• Action item:
Once the line containing "contact us (1451, 388)" is found, retype it and each line after it through the last entry below, word for word, and nothing else.

• Information shown:
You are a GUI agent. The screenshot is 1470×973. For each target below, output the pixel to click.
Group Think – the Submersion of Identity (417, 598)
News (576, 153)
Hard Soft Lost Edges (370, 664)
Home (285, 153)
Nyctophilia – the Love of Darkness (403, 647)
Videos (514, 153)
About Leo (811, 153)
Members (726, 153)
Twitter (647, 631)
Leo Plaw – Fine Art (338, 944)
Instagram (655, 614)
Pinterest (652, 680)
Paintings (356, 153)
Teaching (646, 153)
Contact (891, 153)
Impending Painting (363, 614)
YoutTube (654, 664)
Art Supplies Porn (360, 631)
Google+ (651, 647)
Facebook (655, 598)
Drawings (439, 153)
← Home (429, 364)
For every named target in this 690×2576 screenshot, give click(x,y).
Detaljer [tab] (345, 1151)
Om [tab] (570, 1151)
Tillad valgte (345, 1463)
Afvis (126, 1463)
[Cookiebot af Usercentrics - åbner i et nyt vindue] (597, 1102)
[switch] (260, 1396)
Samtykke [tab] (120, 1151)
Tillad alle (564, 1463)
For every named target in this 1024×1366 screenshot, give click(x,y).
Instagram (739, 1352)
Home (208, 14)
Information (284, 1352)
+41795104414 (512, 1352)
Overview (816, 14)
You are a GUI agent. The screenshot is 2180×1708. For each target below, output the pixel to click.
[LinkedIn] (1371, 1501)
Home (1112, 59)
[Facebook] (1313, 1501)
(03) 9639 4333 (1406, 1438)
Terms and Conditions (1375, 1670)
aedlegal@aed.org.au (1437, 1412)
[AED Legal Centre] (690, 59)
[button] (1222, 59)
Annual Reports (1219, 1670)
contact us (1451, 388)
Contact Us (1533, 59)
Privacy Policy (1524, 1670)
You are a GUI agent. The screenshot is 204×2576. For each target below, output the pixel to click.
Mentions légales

• Answer box:
contact us (1451, 388)
Contact Us (1533, 59)
Privacy Policy (1524, 1670)
You are a GUI agent. The screenshot is 204×2576. For each target below, output the pixel to click.
Mentions légales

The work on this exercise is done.